Wednesday, July 11, 2012

Tommys Rot

Photo by Graham Wignall
Here is another, more poignant, picture scanned from the pages of an old Rail Enthusiast magazine. 
This photo was taken in April 1982, showing three dead Class 76 EM1 electric locomotives, awaiting their fate after the closure of the Woodhead Line in July of the previous year.
The photograph was taken by Graham Wignall and the caption that accompannied it was as follows:
"The final hours of 76003, 76037 and 76040 in Frank Berry's Leicester scrapyard - alomgside the former Great Central main line - on Wednesday, April 20."
These locos were originally numberd: E26003, E26037 and E26040, respectively, and were three of a fleet that numbered 58 in total. These were all withdrawn in July 1981.
The prototype of the class, E26000 (formerly LNER Nº 6701), was designed by Sir Nigel Gresley and built at Doncaster Works in 1941. However, because of the Second World War, electrification of the Woodhead Route was delayed. So, in 1947, the loco was loaned to Dutch Railways to assist in the post-war shortage of motive power 
She remained with Dutch Railways until 1952 when the Woodhead Line was complete. 

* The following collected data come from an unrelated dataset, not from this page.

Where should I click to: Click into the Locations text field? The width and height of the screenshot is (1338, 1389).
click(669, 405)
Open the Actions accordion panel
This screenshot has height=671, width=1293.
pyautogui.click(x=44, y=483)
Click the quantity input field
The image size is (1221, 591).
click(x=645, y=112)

It was during this time that it acquired the name 'Tommy' after the nickname that had been given to British soldiers.
It kept this name for rest of its working life and also carried a nameplate that included an explanation of the name's origin, as follows
"So named by drivers of the Netherlands State Railway to whom this locomotive was loaned 1947-1952."
It has, in fact, the distinction of being the first non-steam locomotive to be named.